**TASK INSTRUCTIONS:** Pictures do not belong in the copy; retype the records below exactly.

Collected data entries:
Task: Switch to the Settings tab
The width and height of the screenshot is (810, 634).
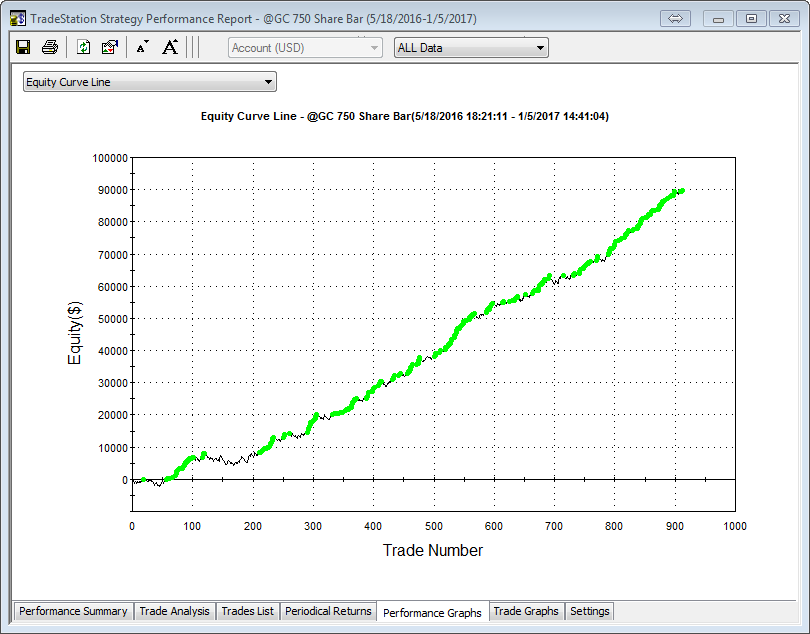Action: [589, 611]
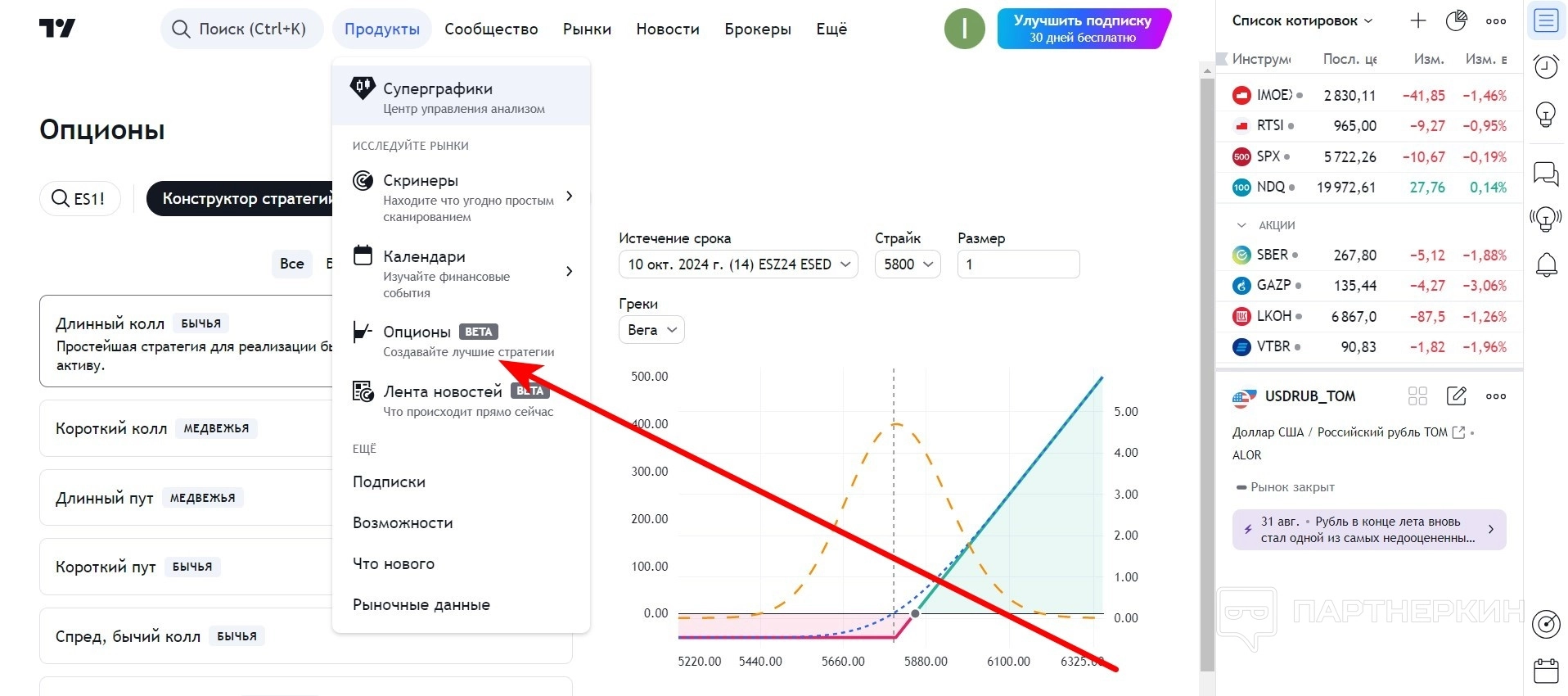The image size is (1568, 696).
Task: Click the Размер input field
Action: click(x=1018, y=264)
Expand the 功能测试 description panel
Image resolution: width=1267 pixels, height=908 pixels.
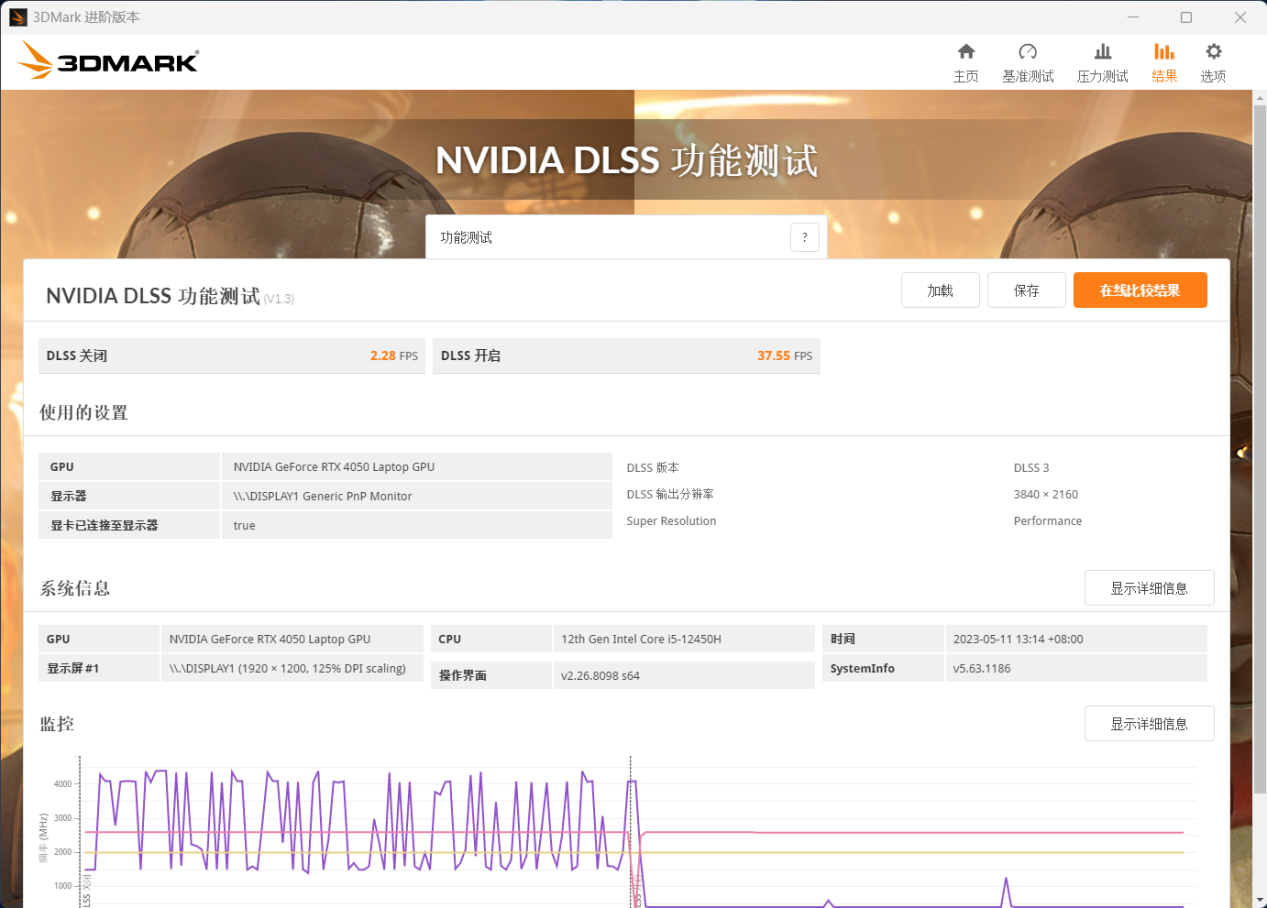tap(612, 238)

**ANSWER AREA:**
Task: Switch to the Settings tab
The width and height of the screenshot is (810, 634).
Action: [589, 611]
The image size is (1568, 696).
Task: Click the Размер input field
Action: click(x=1018, y=264)
Expand the 功能测试 description panel
Image resolution: width=1267 pixels, height=908 pixels.
tap(612, 238)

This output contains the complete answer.